*GIVEN PROBLEM A*: Print the passage of the Nyoma text from "Nyoma is a principal" to "of the village.".

*SOURCE*:
'''

Nyoma is a principal village of southern Ladakh in India, the headquarters of an eponymous subdivision, tehsil, community development block and Indian Air Force Base in the Leh district. It is located on the bank of the Indus river after its 90-degree bend near Dungti east of Nyoma and before the valley narrows to a gorge near Mahe northwest of Nyoma. The Nyoma tehsil and subdivision cover  all of southern Ladakh, including the Rupshu plains south of Nyoma, the Indus valley of Skakjung north of Nyoma, and the Hanle valley. Nyoma gompa, a Buddhist monastery, is located on the hill slope north of the village.

Location and geography 

The Indus river after its entry into Ladakh flows in a southwesterly direction through a wide valley. Afterwards, it takes a 90-degree bend at Dungti blocked by the higher ground of the Chushul valley. The village of Nyoma lies 33 km west of the bend on the right bank (northern bank), where it is also coupled with another neighbouring village Mood (or Mud or Mad). The Indus river here is said to be wide and shallow. It could be easily forded.

Nyoma is located 41 km southeast of Chumathang, and 87 km south of Chushul. Nearby villages are Mahe and Loma. Hanle, the largest village in southern Ladakh, is 80 km to the southeast. Mount Sajum on the border with China is 43 km to the east.

Nyoma tehsil borders the Tibet Autonomous Region of China on the south and the east. The southern border runs along the Chumar village in Rupshu and the Imis Pass at the end of the Hanle valley. The eastern border, a Line of Actual Control resulting from the 1962 war with China, runs along the Kailash Range watershed of the Indus river till the village of Dumchele and narrows to the right bank of the Indus river up to Demchok.

'''

*Word and item position data*:
'''

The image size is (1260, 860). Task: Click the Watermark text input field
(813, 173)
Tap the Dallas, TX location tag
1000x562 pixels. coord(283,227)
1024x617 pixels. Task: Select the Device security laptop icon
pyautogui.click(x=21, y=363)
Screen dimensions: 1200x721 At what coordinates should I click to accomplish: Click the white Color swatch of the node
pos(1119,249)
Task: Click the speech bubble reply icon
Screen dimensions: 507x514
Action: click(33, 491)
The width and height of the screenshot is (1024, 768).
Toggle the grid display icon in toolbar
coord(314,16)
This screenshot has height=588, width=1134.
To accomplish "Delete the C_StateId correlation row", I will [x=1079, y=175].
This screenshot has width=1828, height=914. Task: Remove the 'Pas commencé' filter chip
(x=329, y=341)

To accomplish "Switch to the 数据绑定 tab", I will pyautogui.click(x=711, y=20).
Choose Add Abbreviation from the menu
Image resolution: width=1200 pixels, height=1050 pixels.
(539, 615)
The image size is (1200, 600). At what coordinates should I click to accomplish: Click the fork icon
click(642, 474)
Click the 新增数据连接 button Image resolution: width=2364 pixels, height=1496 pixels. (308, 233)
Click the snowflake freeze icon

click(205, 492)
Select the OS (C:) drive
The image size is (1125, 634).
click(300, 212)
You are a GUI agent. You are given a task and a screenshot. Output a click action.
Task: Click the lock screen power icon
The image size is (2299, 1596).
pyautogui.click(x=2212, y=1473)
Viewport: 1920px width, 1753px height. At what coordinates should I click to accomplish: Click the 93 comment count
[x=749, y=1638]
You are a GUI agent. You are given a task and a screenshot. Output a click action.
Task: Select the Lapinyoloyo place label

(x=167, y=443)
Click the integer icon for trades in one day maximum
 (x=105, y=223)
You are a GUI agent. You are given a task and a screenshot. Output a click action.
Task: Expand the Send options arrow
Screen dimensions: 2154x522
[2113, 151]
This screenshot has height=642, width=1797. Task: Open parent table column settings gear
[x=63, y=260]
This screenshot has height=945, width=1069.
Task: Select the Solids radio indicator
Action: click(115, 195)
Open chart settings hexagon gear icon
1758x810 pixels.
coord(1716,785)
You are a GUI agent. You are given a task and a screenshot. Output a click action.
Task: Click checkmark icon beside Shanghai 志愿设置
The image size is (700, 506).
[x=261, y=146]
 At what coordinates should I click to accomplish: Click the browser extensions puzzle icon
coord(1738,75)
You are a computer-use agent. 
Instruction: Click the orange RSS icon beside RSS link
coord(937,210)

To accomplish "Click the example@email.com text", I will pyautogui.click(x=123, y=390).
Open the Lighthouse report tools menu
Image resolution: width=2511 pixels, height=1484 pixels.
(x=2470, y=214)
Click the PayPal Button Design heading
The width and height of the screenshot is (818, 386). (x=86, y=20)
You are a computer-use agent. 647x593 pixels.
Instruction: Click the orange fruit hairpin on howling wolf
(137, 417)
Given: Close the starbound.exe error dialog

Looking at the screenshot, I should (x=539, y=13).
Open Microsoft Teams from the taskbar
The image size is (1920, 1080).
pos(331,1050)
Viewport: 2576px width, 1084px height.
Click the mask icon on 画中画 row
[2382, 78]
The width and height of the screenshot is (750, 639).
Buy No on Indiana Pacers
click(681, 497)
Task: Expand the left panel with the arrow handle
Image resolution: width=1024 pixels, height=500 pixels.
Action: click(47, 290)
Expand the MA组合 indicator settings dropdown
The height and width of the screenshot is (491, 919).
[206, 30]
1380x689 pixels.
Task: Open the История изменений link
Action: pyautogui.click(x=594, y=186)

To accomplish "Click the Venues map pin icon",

'''

*GIVEN PROBLEM B*: How many lines of the records contain the string "Open", counting case? Reply with the number alone.

*EXERCISE ANSWER A*:
Nyoma is a principal village of southern Ladakh in India, the headquarters of an eponymous subdivision, tehsil, community development block and Indian Air Force Base in the Leh district. It is located on the bank of the Indus river after its 90-degree bend near Dungti east of Nyoma and before the valley narrows to a gorge near Mahe northwest of Nyoma. The Nyoma tehsil and subdivision cover  all of southern Ladakh, including the Rupshu plains south of Nyoma, the Indus valley of Skakjung north of Nyoma, and the Hanle valley. Nyoma gompa, a Buddhist monastery, is located on the hill slope north of the village.

*EXERCISE ANSWER B*: 5